Only one of his skyland agents dared come to the city in person, and only in extreme circumstances. “Was this individual… disfigured?”
“He has a missing eye.”
Yes, it’s him. His ghost’s disdain was clear. “Did he say what he wants?”
“Just that he had important news.”
“Well, he had better have.” The timing was appalling. “Go back, tell him to wait for me. I’ll be along as soon as I can.”
The bodyguard left. Sadakh had already summoned two others of his trusted cadre. Since taking the first office of the day he had been meditating alone in his study, centring himsel
f for the upcoming encounter, but the prospect of the unexpected visitor from the skyland had shattered his inner calm. One crisis at a time please, he silently beseeched the First.
Outside, the day was fine, though swirling breezes ruffled the waters of the lake. Approaching the Eternal Isle Sadakh noted that the prince was already standing halfway down the southeast jetty. He was flanked by two individuals who, like Sadakh’s own guards, were not obviously armed but wore unusually voluminous robes.
He had one guard, Penek, wait with the punt. Penek was his best puntsman. Also, it would be a sign of trust to bring one fewer guard than the prince himself. The other guard, the dour and unflappable Klimen, walked half a pace behind as he strode along the wooden planking. The twisted hallways and manicured terraces of the Eternal Isle rose behind the prince, the golden stone of the walls gleaming in the morning light. As far as he could see no one was looking their way from the palace, though he had no doubt this meeting was being observed.
Sadakh stopped half a dozen steps from the prince’s party. The prince did not bother with the pretence of an obeisance. For a few moments neither of them spoke.
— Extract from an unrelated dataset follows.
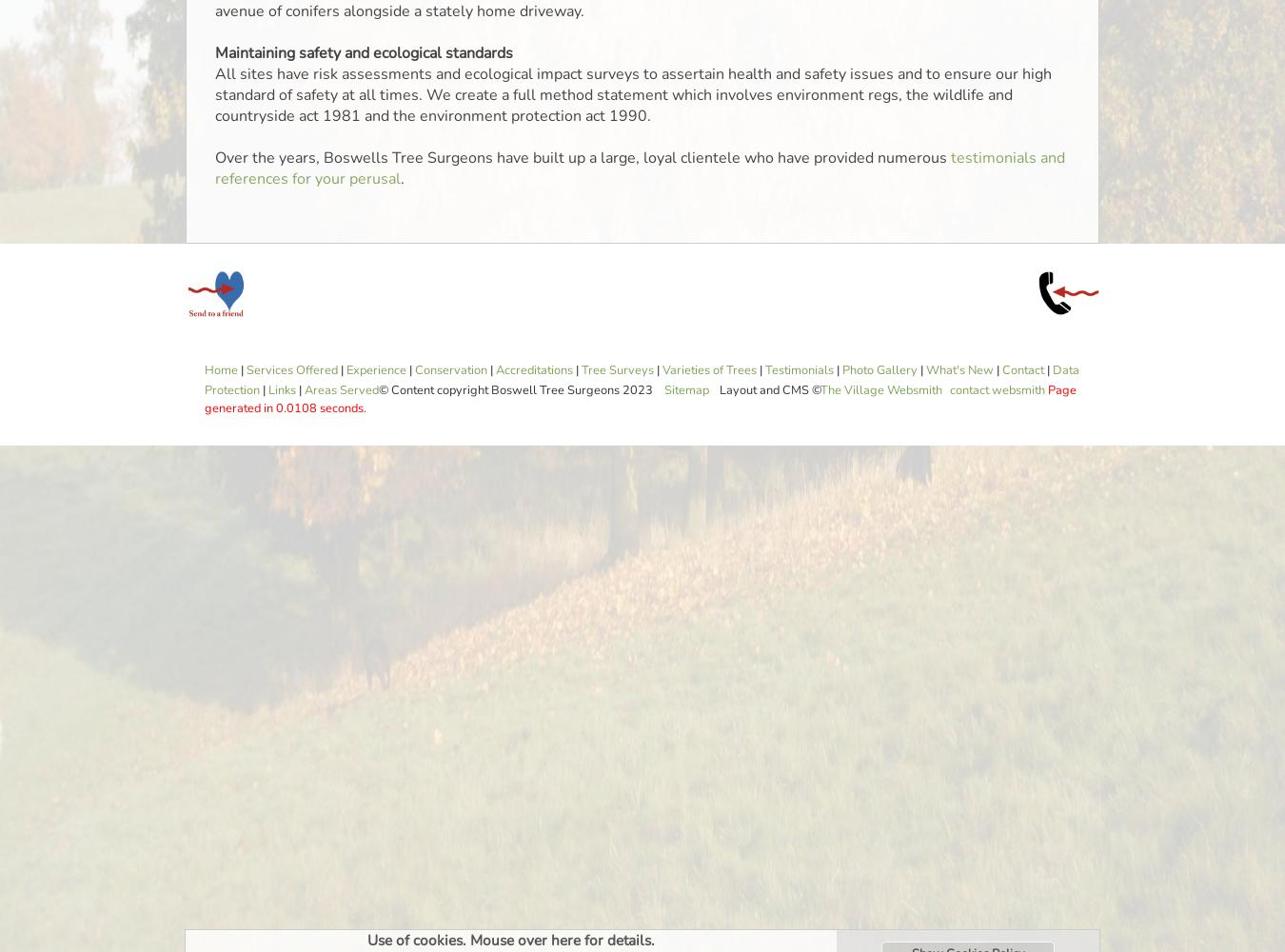 Image resolution: width=1285 pixels, height=952 pixels. Describe the element at coordinates (708, 370) in the screenshot. I see `'Varieties of Trees'` at that location.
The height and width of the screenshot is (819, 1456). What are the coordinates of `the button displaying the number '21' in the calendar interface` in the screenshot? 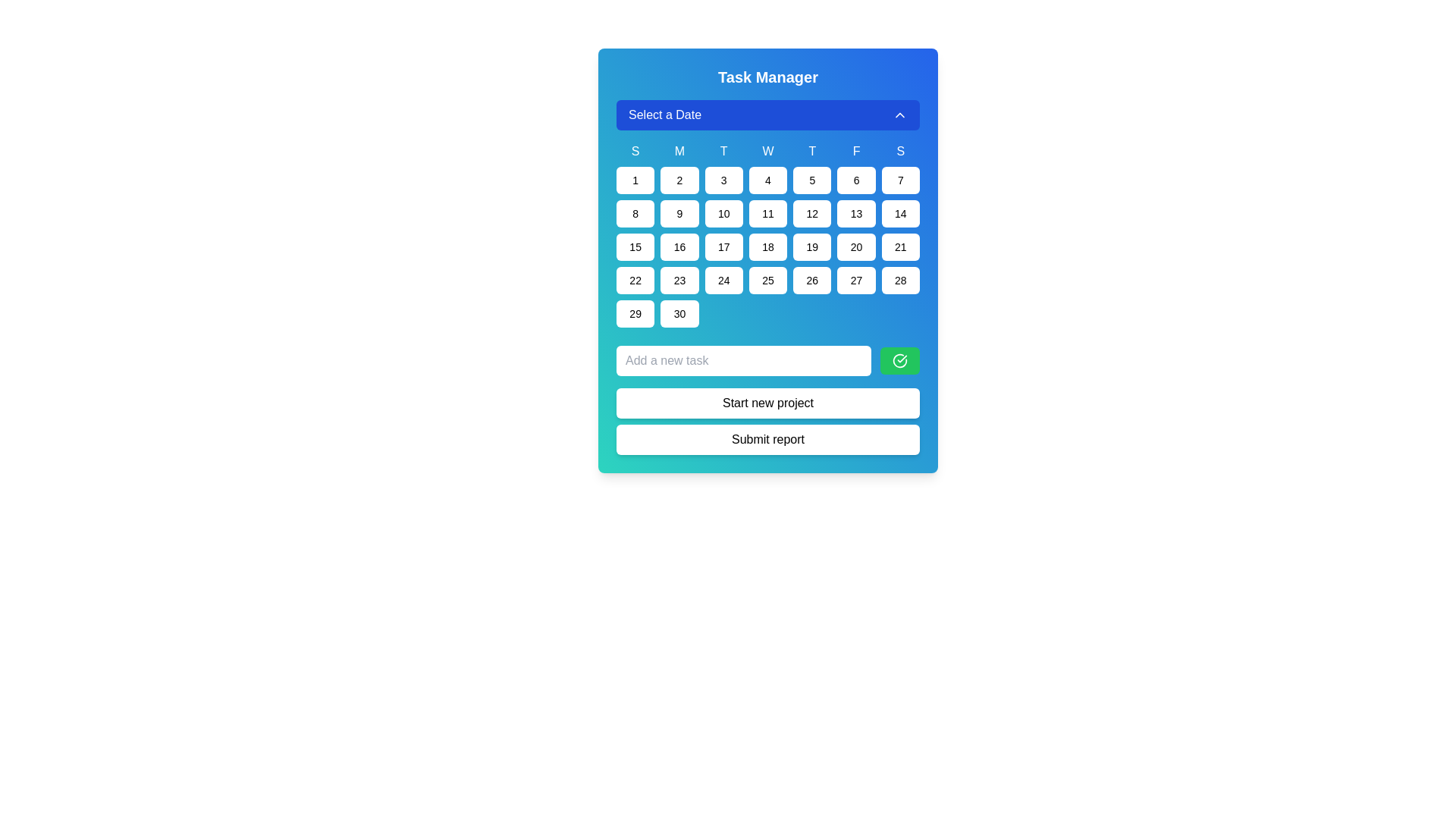 It's located at (900, 246).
Finally the prince raised a hand, gesturing for his guards to step back out of earshot. Then his face broke into a wolfish grin and he said, “You feel your end approaching.”
A chill gripped Sadakh’s heart. His ghost spoke in reassurance: Surely he cannot know the truth. But what if the prince did know what he truly was? With some effort, he replied evenly, “I will accept my death however and whenever it comes.”
The prince inclined his head, as though making a gracious concession. “You have done well for yourself, and will go to the First knowing this.”
What is he playing at? Despite his ghost’s suspicious tone, Sadakh made himself smile, as though pleased by the compliment and oblivious of the veiled threat. “I have done my best for god and for my nation.”
“And from such humble beginnings. Peasant to eparch. Quite a journey.”